▶ _Texto de lectura_:

Select Page

Libros imaginarios de autores verdaderos (y viceversa)

Hace unos días, en una conocida librería de la colonia Roma, descubrí una caja de madera con forma de libro, que no es para conservar letras sino chucherías. Pensé en esas películas donde al interior de un libro hueco se esconde una botella o una pistola. Esta referencia a los libros ilusorios me recuerda que mi abuela me contaba con tristeza sobre esos ingratos despachos de abogado que están llenos de libros, pero de utilería; es decir, sus muros parecen rebosantes de hermosos volúmenes, aunque no son más que papel tapiz con ilustraciones de bibliotecas ficticias, con títulos verdaderos.

▶ _Material proporcionado_:
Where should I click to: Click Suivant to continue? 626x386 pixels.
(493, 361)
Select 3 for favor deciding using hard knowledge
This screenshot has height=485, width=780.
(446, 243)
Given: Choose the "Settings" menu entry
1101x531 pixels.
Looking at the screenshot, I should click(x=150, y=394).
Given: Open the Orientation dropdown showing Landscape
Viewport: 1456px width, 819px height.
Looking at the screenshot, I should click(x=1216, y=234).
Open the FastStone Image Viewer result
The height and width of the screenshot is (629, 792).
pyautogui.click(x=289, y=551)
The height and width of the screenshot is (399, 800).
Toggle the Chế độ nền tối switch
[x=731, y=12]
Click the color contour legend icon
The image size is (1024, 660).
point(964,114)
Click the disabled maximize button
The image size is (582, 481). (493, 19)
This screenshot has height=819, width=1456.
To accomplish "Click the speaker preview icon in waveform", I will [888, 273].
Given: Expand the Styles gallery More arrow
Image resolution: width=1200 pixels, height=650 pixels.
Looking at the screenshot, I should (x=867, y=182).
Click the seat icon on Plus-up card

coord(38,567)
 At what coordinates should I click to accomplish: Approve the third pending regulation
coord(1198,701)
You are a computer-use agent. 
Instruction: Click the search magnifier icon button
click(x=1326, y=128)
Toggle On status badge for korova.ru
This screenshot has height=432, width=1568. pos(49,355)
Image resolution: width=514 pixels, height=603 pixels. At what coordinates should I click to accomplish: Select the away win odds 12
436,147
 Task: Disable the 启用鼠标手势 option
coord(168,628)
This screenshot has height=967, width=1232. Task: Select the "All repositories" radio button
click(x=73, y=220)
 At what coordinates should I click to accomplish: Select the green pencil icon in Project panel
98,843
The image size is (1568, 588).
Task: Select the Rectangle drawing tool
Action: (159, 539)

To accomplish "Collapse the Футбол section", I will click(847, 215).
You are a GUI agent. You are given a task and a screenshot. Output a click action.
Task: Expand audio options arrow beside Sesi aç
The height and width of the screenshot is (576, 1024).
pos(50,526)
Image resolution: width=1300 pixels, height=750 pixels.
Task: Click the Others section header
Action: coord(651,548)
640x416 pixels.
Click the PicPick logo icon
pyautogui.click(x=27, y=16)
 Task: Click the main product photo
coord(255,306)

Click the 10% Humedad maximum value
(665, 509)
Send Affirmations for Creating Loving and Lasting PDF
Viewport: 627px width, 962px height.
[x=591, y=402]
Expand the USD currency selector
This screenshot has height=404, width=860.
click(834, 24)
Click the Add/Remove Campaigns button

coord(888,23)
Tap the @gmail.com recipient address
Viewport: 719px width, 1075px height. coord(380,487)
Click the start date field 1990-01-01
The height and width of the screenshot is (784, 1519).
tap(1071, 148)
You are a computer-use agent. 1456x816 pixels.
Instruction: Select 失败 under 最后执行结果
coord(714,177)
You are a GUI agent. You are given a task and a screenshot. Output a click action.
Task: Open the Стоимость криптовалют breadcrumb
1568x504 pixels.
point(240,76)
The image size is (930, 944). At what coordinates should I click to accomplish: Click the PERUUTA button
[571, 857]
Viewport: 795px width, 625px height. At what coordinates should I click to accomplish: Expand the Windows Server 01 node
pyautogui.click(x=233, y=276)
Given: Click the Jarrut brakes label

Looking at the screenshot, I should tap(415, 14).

▶ _Requisitos del problema_:
¿Puedes transcribir literalmente, del texto sobre los libros imaginarios, el pasaje que comienza en las palabras "Select Page" y termina después de "con títulos verdaderos."?

▶ _Resultado obtenido_:
Select Page

Libros imaginarios de autores verdaderos (y viceversa)

Hace unos días, en una conocida librería de la colonia Roma, descubrí una caja de madera con forma de libro, que no es para conservar letras sino chucherías. Pensé en esas películas donde al interior de un libro hueco se esconde una botella o una pistola. Esta referencia a los libros ilusorios me recuerda que mi abuela me contaba con tristeza sobre esos ingratos despachos de abogado que están llenos de libros, pero de utilería; es decir, sus muros parecen rebosantes de hermosos volúmenes, aunque no son más que papel tapiz con ilustraciones de bibliotecas ficticias, con títulos verdaderos.